Across the country, the Fourth of July is a time to celebrate America’s birthday by taking in an awe-inspiring fireworks display. In Massachusetts, it’s also time to revisit the seemingly endless debate on whether fireworks should be legalized. The Bay State is one of only four states to prohibit the use and sale of fireworks by individuals. State legislators -- such as former representative Richard Bastien from Gardner -- have had trouble legalizing products that many see as dangerous. But pyrotechnic enthusiasts argue that fireworks are now safer than ever, and that banning roman candles denies large amounts of tax revenue to the state.
How do you feel about the prospect of legalizing fireworks in Massachusetts? Should patriotic Americans have the right to shoot off firecrackers to their hearts’ content, or should we leave explosive entertainment to the professionals on the Esplanade? Below are some thoughts on the issue. To weigh in, comment below, or tweet at the hashtag #legalfireworks.
Catch up with the rest of the country
In California and elsewhere, legal fireworks are marked “safe and sane.” Here in Massachusetts, we’re safe and insane, secure in the straitjacket of the nation’s strictest fireworks laws, while rocking in the Cradle of Liberty. “Leave the fireworks to the professionals,” the state fire marshal says in his video message. Two hundred years and a powdered wig ago, he’d have said, “Leave the governance to the Georges.” I’m no fire marshal, but I do know how to hold a sparkler in a manner in which I retain all my digits. Of course, that knowledge comes from experience. Growing up in South Carolina, I visited Casey’s Fireworks every July 3 and Dec. 31 to purchase playthings with fuses, which I would then set off in the front yard with no adult supervision. Times have changed, yes, it’s true. The fireworks have gotten safer.

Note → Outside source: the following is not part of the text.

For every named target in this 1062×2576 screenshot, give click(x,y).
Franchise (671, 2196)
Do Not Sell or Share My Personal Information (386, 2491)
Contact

Jennifer Graham @mypetdemocrats
Globe Column, July 1 2013
Show some respect
A great fireworks display is the perfect way to celebrate the Fourth, but it is better for everyone if we leave the pyrotechnics to the professionals. There are some obvious safety concerns that come with shooting off fireworks in largely residential areas made up of closely-packed, wood-frame houses, but besides from that, Boston residents must keep in mind the needs of others as well. Many of our veterans, as well as survivors of the Marathon bombings, suffer from psychological issues relating to post-traumatic stress, and our restraint on the Fourth of July will be seen as a sign of respect for our friends and neighbors still recovering from the wounds that they suffered. Shooting off a DIY fireworks extravaganza from your roof deck isn’t doing anyone any favors. Let’s all celebrate the Fourth of July together, in way that doesn’t alienate those that still need our help.
Noah Guiney @NoahGuiney
Boston Globe Editorial writer
No fire works in MA? As if!
There's an electric sign on the highway saying "warning fireworks are illegal in Massachusetts" hahaha nobody cares— Jordyn Tilley (@jordyyn_tilley) June 29, 2013
We can't just build a wall around Massachusetts
Simply put, the ban that we have doesn't work. Anyone in Massachusetts can drive an hour and purchase fireworks. Given that fireworks are being used at any point in any day, it makes sense to legalize them, as 46 other states have done, and bring that sales tax revenue back into the state. People can be either for or against fireworks and I respect their opinions on it. I have had people come up to me and say that they have had stressful reactions to fireworks, but my answer to that is that that doesn't stop them from being used. Short of putting a 37-foot wall around the state, we can't keep fireworks out.
Richard Bastien @RichBastien
Former state representative from Gardner
Stephen D. Coan, the state fire marshal, posted a video on YouTube urging Massachusetts residents to obey the law this Fourth of July.